Monday, 5 November 2012

Sixpenny mix-ups and my ongoing quest

Am I just lazy or can I cite being busy as the reason I abandoned this blog somewhat vehemently at the start of my Masters career? Sadly I feel laziness wins out in this particular battle but there's a slight sense of urgency slowly developing in my quest which I feel warrants its resurrection.

It is November. I am presently almost half way through the first term of the second and final year of my Masters degree. I still feel like a fraud. I don't belong in a lecture theatre with such intellect and I fear that one day someone will stand me up in the middle of the class, pull down my pants and proceed to point and laugh at me and call me an imbecile while I stand there, shaking from the horrific truth of the situation. My poor sense of self-worth obviously still haunts me, I fear it will never leave and we seem to have developed a strange symbiosis now. I am blighted.
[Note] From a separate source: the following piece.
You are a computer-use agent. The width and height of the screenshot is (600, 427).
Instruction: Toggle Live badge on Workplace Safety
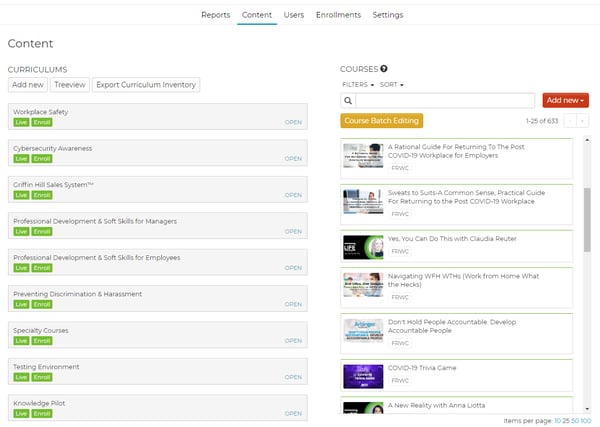pos(20,122)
Much has come and gone since I last posted but I shall edit out the gash and mention only one - I graduated. Almost nine years to the day since I embarked on my further education escapade I graduated with honours at Manchester Bridgewater Hall with my beloved in the audience giving me (I hope) rapturous applause. It was an emotional day filled with pomp and circumstance and for a lot of the students in attendance it was the final curtain on what may have been a lengthy and emotionally trying event for them. But for me it was simply a formality to confirm the permission to jump from one stepping stone to the next. It was a handshake that said "yes, you were allowed to make that leap 12 months ago, go forth and study harder".

In the time since my last mental out pour I have both progressed AND regressed. True, I am now halfway through my Masters degree. But also true is that I have begun another Bachelors degree. It occurred to me upon completion of my Open Degree that it resembled a 6p mix-up in its construct. Over the course of the degree I had picked up the following:

  • DD100: An Introduction to the Social Sciences. This was my white chocolate mouse -1p - firm favourite and always a good starting point for a successful mix-up. 
  • A211: Philosophy & the Human Situation. This is more a sour cherry - 1p - some people love them, some hate them, guaranteed to make your face squirm up in discomfort.
  • AA308: Thought & Experience, themes in the Philosophy of Mind. This is like a sour fizz bomb - 1p - those who don't like sour cherries simply cannot understand why you'd pick a sour fizz bomb straight after the facial contortions of a sour cherry. I consider it a test of endurance.
  • DD305: Personal Lives and Social Policy. Definitely the cola bottle - 1p - an average all-rounder, no one objects to picking one out but it doesn't really get your taste buds tingling.
  • Transferred credit: Foundation Degree in Quantity Surveying. This is my pontefract cake - 2p - I don't even like liquorice but it got offered for free and I'm never one to look a gift horse in the mouth.

So no real coherence within the degree; no theme running through it, just a mash-up of bits and pieces that don't make sense together. So I've gone back to the proverbial sweet shop and started again. This time I'm concentrating my efforts on a BSc in Criminology & Psychological studies (would that be like a bag of chocolate eclairs - they look quite fancy and special but really everyone's eating them...). I wasn't even considering torturing myself again as an undergrad but I got caught up in the heat of the transitional fees moment and registered, somehow convincing myself that I'd be stupid not to do another undergraduate degree since it was being offered at the 'old rates'. My logic truly defies logic although I'm sure it made sense at the time. *sigh*.

So here I am again. I'm either an under-postgrad or a post-undergrad depending on which makes most sense to you. The time is almost upon all post grads aiming to take this madness one stage further - it's doctorate application time. Soon doctoral training centres and postgrad departments the length and breadth of the country will be inundated with proposals from students desperate to eek out their love of education just a smidgen longer and eager to dedicate three years of their lives to a quest for specialised knowledge.

I aim to be one of those desperate students. In that case I ought to decide on a proposal topic.